Exposing Assumptions in AI Benchmarks through Cognitive Modelling
Jonathan H. Rystrøm, Kenneth C. Enevoldsen
TL;DR
The paper addresses the problem that AI benchmarks embed implicit, often vague assumptions about measured constructs. It introduces a cognitive modelling approach using Structural Equation Modeling (SEM) to explicitly operationalize latent constructs (e.g., language ability $G$, cultural knowledge $CK$, and alignment $HHH$) and to connect them to benchmark data across languages, with cross-lingual alignment transfer as the exemplar. It contributes a framework for exposing assumptions, guiding dataset development, and enabling rigorous, cumulative evaluation of Generative AI traits, while acknowledging limits in construct definition and data requirements. The work aims to enhance transparency and construct validity in multilingual AI evaluation, facilitating more robust cross-cultural benchmarking and theoretical grounding for LLM capabilities.
Abstract
Cultural AI benchmarks often rely on implicit assumptions about measured constructs, leading to vague formulations with poor validity and unclear interrelations.
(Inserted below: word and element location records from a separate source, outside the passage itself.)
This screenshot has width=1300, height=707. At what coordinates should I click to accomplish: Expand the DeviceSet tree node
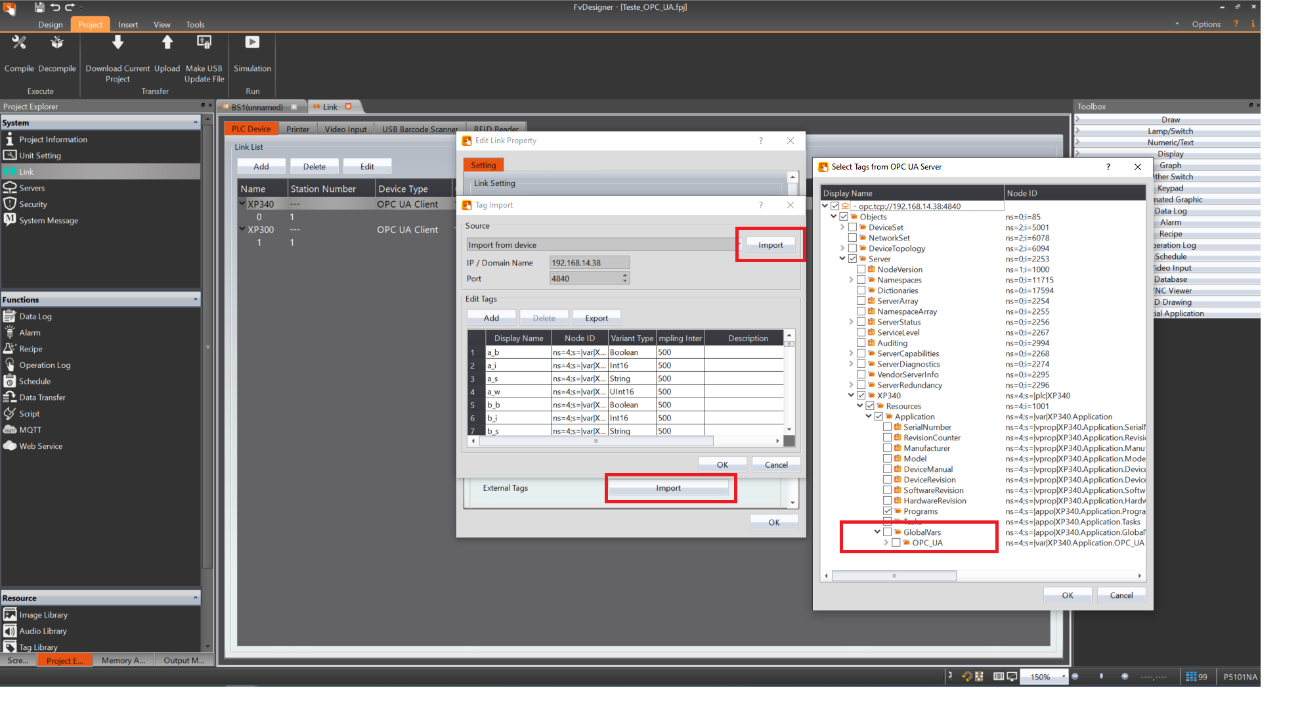point(842,228)
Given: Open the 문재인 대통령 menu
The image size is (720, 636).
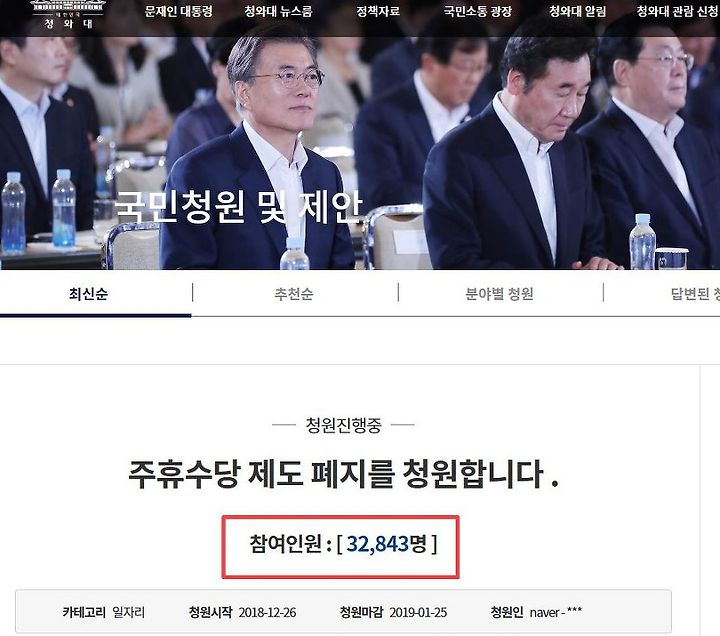Looking at the screenshot, I should (179, 11).
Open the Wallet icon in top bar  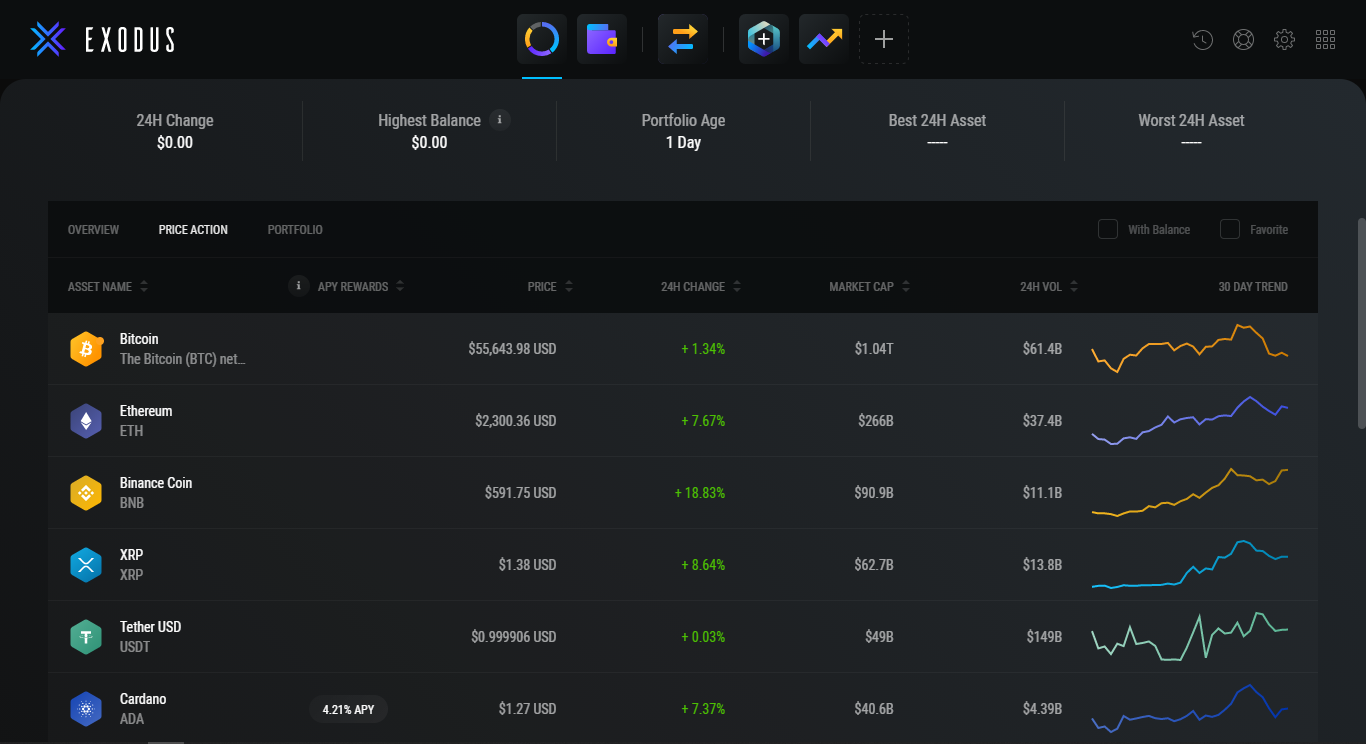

We propose exposing these assumptions using explicit cognitive models formulated as Structural Equation Models. Using cross-lingual alignment transfer as an example, we show how this approach can answer key research questions and identify missing datasets. This framework grounds benchmark construction theoretically and guides dataset development to improve construct measurement. By embracing transparency, we move towards more rigorous, cumulative AI evaluation science, challenging researchers to critically examine their assessment foundations.